GIVEN PROBLEM |
Replace "Running Shoes" with "Trail Shoes" in the listing lines between the one holding "Learn More (770, 530)" and the one holding "Danner [Remove Danner Filter] (58, 218)", inclusive, and write out only those lines with nothing else changed.

Item-finding listing |
— START —

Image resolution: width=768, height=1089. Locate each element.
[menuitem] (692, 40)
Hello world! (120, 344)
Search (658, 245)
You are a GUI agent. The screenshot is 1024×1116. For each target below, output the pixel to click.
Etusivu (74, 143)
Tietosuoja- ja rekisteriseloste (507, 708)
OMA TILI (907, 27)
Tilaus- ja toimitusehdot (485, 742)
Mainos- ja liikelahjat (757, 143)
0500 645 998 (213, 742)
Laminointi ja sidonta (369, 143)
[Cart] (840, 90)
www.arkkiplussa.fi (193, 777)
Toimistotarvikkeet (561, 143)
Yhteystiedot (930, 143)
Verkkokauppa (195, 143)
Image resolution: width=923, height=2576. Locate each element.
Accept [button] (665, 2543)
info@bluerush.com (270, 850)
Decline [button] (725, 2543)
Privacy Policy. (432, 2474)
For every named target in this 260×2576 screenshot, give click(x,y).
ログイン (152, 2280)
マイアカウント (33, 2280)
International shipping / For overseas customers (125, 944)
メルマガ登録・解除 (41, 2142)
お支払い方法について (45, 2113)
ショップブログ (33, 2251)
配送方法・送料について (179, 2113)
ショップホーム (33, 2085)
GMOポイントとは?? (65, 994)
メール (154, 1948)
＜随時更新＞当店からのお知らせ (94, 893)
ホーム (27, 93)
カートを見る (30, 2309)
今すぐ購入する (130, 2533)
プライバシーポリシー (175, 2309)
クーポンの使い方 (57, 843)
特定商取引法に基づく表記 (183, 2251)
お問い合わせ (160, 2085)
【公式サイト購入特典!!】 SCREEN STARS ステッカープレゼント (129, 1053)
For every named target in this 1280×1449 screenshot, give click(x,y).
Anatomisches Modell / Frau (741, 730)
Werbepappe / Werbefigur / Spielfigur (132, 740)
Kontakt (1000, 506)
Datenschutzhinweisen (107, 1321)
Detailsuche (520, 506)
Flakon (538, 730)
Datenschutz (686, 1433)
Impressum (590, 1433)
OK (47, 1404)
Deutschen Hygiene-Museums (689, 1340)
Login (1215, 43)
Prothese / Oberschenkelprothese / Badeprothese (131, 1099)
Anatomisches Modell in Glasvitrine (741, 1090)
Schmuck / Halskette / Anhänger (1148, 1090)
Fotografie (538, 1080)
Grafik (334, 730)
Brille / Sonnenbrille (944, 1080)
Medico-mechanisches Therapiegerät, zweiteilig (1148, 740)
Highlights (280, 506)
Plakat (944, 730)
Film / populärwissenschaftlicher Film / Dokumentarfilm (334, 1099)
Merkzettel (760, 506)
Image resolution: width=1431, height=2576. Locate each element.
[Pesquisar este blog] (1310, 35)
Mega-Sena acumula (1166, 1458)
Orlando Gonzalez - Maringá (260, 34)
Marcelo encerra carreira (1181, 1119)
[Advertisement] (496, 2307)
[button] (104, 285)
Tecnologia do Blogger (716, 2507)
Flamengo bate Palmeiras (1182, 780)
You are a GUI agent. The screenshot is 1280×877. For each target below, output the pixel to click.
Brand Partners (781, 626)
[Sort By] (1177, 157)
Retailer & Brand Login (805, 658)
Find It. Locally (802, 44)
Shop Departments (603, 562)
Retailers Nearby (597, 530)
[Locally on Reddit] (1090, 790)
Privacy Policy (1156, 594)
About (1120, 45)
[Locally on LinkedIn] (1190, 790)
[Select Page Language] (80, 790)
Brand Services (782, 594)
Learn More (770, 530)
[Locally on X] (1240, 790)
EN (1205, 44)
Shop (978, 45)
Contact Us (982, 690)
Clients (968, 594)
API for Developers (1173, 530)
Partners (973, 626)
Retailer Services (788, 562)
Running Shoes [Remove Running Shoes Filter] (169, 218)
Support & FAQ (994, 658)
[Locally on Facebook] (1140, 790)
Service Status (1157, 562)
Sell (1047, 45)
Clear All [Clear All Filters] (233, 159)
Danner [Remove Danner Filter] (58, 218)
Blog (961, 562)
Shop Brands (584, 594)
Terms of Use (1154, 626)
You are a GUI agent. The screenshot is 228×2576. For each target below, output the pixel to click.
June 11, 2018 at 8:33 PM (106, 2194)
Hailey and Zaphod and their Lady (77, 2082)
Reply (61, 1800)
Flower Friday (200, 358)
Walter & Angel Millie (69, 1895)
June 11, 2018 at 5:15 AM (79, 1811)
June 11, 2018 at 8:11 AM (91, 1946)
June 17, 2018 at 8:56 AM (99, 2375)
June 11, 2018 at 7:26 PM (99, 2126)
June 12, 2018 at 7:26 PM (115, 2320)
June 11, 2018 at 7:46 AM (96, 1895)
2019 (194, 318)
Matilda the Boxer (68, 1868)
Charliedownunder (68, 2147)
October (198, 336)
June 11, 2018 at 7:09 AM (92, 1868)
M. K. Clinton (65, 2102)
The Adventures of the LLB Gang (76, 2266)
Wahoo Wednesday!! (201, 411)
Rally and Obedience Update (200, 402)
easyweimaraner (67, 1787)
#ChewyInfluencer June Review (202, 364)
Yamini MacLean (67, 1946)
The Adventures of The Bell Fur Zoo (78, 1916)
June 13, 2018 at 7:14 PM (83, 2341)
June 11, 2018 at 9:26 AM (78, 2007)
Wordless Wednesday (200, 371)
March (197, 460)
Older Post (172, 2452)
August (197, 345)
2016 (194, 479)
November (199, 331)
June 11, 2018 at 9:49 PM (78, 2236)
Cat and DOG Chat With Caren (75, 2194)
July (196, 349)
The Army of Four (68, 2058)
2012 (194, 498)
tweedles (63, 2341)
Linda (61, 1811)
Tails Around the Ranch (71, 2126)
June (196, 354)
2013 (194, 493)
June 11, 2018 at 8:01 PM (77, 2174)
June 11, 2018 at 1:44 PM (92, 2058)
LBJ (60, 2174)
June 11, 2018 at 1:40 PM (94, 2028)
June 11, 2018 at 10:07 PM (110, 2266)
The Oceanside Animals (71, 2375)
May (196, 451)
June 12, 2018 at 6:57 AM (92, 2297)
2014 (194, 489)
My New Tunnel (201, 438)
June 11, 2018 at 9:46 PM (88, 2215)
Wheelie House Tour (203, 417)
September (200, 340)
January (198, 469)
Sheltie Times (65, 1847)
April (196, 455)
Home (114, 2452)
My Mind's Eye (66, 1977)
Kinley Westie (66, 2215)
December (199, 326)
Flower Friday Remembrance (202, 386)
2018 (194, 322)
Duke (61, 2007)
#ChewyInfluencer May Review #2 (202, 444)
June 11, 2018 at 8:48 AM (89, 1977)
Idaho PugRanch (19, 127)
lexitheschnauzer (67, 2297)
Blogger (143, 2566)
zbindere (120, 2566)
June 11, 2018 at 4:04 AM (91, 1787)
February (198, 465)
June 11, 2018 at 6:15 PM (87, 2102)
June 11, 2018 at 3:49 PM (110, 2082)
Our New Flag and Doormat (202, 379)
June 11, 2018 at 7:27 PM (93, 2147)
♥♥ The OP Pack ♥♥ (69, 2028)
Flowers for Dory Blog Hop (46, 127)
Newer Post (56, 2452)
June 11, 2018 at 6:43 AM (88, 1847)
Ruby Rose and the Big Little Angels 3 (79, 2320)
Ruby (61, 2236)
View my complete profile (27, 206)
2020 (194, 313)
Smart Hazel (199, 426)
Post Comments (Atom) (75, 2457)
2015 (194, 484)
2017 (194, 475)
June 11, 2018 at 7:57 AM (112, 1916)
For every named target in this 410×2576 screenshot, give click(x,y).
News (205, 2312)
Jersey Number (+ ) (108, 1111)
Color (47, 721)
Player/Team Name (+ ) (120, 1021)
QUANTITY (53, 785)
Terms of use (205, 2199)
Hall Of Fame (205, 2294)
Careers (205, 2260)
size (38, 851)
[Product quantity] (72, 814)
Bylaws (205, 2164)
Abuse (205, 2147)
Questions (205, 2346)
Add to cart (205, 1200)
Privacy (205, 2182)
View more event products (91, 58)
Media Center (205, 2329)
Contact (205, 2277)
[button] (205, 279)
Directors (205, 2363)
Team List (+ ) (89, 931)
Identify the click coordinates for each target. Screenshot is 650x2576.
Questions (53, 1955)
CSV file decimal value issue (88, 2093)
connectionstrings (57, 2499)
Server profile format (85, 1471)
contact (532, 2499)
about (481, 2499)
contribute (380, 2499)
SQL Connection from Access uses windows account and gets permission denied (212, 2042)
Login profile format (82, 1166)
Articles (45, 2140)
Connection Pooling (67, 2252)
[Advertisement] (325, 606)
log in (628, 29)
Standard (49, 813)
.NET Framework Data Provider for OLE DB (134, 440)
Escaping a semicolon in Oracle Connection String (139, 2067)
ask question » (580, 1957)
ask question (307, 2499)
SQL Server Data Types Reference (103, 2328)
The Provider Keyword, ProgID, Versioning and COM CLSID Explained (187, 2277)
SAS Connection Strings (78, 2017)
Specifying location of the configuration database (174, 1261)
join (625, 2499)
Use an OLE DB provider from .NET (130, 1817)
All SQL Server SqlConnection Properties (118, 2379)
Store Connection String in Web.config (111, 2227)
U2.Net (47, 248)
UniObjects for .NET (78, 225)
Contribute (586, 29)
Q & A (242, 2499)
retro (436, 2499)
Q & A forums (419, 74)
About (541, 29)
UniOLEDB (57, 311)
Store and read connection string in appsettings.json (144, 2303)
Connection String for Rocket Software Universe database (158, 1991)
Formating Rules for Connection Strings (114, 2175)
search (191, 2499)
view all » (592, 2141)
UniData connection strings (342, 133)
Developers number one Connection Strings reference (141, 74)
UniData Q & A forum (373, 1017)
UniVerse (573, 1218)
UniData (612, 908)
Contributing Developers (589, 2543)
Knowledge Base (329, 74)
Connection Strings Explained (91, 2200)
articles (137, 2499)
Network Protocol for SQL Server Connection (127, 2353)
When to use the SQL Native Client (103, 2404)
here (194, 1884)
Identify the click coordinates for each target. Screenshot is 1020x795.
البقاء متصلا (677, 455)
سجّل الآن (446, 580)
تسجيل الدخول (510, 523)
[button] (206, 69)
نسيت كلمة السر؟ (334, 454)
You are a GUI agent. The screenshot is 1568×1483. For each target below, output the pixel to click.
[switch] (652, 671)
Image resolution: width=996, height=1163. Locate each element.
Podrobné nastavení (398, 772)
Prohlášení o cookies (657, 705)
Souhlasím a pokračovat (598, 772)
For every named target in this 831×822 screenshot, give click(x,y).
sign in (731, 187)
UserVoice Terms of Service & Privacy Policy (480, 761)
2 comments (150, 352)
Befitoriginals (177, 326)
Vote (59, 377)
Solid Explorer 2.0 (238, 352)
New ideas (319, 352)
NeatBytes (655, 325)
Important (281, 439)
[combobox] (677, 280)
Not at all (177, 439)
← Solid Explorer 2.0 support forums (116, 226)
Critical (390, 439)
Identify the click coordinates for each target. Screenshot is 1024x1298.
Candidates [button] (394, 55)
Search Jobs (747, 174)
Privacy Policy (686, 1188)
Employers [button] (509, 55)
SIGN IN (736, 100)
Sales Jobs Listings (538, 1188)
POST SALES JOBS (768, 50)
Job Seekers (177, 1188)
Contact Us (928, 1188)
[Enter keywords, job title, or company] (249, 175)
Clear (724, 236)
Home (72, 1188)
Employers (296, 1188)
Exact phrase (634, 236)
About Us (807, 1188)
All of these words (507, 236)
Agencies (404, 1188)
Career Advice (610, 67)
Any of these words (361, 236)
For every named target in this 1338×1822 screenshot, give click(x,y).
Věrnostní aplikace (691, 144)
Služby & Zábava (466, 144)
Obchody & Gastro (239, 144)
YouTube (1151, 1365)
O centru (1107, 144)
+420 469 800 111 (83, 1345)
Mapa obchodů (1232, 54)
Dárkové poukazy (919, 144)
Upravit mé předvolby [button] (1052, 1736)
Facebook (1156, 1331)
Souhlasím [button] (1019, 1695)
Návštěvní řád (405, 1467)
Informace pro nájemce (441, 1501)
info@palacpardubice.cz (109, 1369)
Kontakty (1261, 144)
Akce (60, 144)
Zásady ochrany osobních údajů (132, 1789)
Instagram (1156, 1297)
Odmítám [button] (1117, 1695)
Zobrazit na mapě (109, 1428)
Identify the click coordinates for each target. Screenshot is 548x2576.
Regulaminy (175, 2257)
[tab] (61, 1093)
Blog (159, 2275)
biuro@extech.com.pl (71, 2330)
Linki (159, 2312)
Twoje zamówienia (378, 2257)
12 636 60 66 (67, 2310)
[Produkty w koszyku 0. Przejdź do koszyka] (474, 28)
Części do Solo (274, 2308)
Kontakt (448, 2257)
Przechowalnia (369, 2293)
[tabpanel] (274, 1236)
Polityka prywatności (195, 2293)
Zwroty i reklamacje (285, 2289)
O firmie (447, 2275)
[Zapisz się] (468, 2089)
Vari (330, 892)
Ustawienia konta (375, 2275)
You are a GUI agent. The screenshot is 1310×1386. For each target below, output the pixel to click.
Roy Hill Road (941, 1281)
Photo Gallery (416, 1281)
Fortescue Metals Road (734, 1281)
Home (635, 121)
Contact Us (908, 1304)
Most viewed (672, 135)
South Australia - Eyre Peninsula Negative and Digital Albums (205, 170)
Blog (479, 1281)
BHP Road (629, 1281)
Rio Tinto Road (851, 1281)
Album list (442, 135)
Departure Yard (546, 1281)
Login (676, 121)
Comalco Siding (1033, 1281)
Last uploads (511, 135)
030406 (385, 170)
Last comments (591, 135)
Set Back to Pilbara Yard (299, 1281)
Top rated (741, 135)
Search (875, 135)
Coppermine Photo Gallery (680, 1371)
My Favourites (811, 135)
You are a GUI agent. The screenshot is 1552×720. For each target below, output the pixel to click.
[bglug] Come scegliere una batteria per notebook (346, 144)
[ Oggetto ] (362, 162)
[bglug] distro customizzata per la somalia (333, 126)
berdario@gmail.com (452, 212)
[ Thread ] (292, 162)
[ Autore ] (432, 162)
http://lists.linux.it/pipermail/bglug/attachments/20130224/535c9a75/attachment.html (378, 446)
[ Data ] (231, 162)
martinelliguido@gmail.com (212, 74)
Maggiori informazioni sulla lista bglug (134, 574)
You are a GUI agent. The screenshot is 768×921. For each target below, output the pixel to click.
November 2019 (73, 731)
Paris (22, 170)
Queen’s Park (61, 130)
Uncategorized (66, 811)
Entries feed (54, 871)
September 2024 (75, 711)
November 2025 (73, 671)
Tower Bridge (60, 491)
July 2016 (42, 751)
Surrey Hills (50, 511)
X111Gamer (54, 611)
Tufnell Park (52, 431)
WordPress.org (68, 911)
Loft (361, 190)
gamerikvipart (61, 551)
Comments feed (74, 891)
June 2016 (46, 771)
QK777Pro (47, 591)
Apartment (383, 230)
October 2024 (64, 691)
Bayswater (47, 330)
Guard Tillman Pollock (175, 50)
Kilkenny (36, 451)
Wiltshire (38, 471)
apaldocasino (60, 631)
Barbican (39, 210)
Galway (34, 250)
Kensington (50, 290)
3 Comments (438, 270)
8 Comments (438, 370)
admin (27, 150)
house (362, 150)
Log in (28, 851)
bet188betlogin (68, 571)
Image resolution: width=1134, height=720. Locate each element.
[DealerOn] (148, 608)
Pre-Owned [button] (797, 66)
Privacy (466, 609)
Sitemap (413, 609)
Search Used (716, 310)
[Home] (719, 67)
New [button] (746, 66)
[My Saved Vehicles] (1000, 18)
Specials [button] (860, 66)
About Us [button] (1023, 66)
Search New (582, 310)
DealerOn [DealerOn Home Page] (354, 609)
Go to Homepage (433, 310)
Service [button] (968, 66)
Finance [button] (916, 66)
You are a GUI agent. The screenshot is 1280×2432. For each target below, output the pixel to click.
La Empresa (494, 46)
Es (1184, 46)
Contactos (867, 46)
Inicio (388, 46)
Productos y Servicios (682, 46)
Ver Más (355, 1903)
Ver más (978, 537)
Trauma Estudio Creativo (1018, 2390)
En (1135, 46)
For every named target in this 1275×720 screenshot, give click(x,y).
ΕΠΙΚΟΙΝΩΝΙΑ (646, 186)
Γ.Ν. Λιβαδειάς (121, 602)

— END —

RESULT OF THIS TASK |
Learn More (770, 530)
[Locally on X] (1240, 790)
EN (1205, 44)
Shop (978, 45)
Contact Us (982, 690)
Clients (968, 594)
API for Developers (1173, 530)
Partners (973, 626)
Retailer Services (788, 562)
Trail Shoes [Remove Trail Shoes Filter] (169, 218)
Support & FAQ (994, 658)
[Locally on Facebook] (1140, 790)
Service Status (1157, 562)
Sell (1047, 45)
Clear All [Clear All Filters] (233, 159)
Danner [Remove Danner Filter] (58, 218)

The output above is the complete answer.